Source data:
------------------------------
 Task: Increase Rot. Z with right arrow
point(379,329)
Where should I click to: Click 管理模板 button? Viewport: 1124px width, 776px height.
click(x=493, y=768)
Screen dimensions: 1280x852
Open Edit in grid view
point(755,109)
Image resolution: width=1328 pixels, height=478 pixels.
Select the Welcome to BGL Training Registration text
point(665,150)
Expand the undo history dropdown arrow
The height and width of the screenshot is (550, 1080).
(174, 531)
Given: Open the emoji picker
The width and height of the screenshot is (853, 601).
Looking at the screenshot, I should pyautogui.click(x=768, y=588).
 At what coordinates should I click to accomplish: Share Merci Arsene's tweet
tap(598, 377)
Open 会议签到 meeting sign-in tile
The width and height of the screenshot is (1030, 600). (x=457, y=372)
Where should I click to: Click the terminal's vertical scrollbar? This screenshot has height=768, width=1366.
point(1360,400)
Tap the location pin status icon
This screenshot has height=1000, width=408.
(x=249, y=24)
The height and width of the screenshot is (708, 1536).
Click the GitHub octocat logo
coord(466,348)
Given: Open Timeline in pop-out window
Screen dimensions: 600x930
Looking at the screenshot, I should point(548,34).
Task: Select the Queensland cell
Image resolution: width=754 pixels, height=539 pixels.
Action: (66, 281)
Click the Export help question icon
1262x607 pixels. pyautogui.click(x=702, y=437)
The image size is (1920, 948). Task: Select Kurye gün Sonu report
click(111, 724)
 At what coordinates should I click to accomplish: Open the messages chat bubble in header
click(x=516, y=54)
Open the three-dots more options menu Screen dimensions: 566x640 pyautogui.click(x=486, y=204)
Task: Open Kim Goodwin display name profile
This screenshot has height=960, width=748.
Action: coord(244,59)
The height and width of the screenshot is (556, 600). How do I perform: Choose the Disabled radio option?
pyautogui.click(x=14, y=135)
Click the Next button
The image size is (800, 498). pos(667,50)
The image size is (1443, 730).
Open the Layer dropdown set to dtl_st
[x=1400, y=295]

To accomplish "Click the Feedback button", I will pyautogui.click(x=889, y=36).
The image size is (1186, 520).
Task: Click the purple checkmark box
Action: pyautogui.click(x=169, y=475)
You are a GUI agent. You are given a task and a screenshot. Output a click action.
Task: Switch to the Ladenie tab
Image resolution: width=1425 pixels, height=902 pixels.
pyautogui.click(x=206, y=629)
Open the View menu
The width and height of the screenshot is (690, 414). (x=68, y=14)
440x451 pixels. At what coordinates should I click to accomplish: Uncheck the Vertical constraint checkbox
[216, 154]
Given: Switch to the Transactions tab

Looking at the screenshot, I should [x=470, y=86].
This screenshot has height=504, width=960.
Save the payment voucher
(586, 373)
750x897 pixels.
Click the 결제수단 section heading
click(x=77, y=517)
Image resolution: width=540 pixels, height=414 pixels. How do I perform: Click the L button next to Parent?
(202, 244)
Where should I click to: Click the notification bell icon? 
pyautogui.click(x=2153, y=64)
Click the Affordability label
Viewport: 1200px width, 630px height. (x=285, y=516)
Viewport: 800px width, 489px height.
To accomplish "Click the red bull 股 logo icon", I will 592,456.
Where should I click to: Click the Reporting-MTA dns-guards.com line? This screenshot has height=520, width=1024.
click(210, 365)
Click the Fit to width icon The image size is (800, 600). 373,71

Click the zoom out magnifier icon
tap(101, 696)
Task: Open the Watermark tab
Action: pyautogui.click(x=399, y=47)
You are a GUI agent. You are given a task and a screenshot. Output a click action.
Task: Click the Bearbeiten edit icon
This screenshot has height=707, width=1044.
------------------------------
The data above should be reproduced in full, word for word.

 Task: Increase Rot. Z with right arrow
point(379,329)
Where should I click to: Click 管理模板 button? Viewport: 1124px width, 776px height.
click(x=493, y=768)
Screen dimensions: 1280x852
Open Edit in grid view
point(755,109)
Image resolution: width=1328 pixels, height=478 pixels.
Select the Welcome to BGL Training Registration text
point(665,150)
Expand the undo history dropdown arrow
The height and width of the screenshot is (550, 1080).
(174, 531)
Given: Open the emoji picker
The width and height of the screenshot is (853, 601).
Looking at the screenshot, I should pyautogui.click(x=768, y=588).
 At what coordinates should I click to accomplish: Share Merci Arsene's tweet
tap(598, 377)
Open 会议签到 meeting sign-in tile
The width and height of the screenshot is (1030, 600). (x=457, y=372)
Where should I click to: Click the terminal's vertical scrollbar? This screenshot has height=768, width=1366.
point(1360,400)
Tap the location pin status icon
This screenshot has height=1000, width=408.
(x=249, y=24)
The height and width of the screenshot is (708, 1536).
Click the GitHub octocat logo
coord(466,348)
Given: Open Timeline in pop-out window
Screen dimensions: 600x930
Looking at the screenshot, I should point(548,34).
Task: Select the Queensland cell
Image resolution: width=754 pixels, height=539 pixels.
Action: (66, 281)
Click the Export help question icon
1262x607 pixels. pyautogui.click(x=702, y=437)
The image size is (1920, 948). Task: Select Kurye gün Sonu report
click(111, 724)
 At what coordinates should I click to accomplish: Open the messages chat bubble in header
click(x=516, y=54)
Open the three-dots more options menu Screen dimensions: 566x640 pyautogui.click(x=486, y=204)
Task: Open Kim Goodwin display name profile
This screenshot has height=960, width=748.
Action: coord(244,59)
The height and width of the screenshot is (556, 600). How do I perform: Choose the Disabled radio option?
pyautogui.click(x=14, y=135)
Click the Next button
The image size is (800, 498). pos(667,50)
The image size is (1443, 730).
Open the Layer dropdown set to dtl_st
[x=1400, y=295]

To accomplish "Click the Feedback button", I will pyautogui.click(x=889, y=36).
The image size is (1186, 520).
Task: Click the purple checkmark box
Action: pyautogui.click(x=169, y=475)
You are a GUI agent. You are given a task and a screenshot. Output a click action.
Task: Switch to the Ladenie tab
Image resolution: width=1425 pixels, height=902 pixels.
pyautogui.click(x=206, y=629)
Open the View menu
The width and height of the screenshot is (690, 414). (x=68, y=14)
440x451 pixels. At what coordinates should I click to accomplish: Uncheck the Vertical constraint checkbox
[216, 154]
Given: Switch to the Transactions tab

Looking at the screenshot, I should [x=470, y=86].
This screenshot has height=504, width=960.
Save the payment voucher
(586, 373)
750x897 pixels.
Click the 결제수단 section heading
click(x=77, y=517)
Image resolution: width=540 pixels, height=414 pixels. How do I perform: Click the L button next to Parent?
(202, 244)
Where should I click to: Click the notification bell icon? 
pyautogui.click(x=2153, y=64)
Click the Affordability label
Viewport: 1200px width, 630px height. (x=285, y=516)
Viewport: 800px width, 489px height.
To accomplish "Click the red bull 股 logo icon", I will 592,456.
Where should I click to: Click the Reporting-MTA dns-guards.com line? This screenshot has height=520, width=1024.
click(210, 365)
Click the Fit to width icon The image size is (800, 600). 373,71

Click the zoom out magnifier icon
tap(101, 696)
Task: Open the Watermark tab
Action: pyautogui.click(x=399, y=47)
You are a GUI agent. You are given a task and a screenshot. Output a click action.
Task: Click the Bearbeiten edit icon
This screenshot has height=707, width=1044.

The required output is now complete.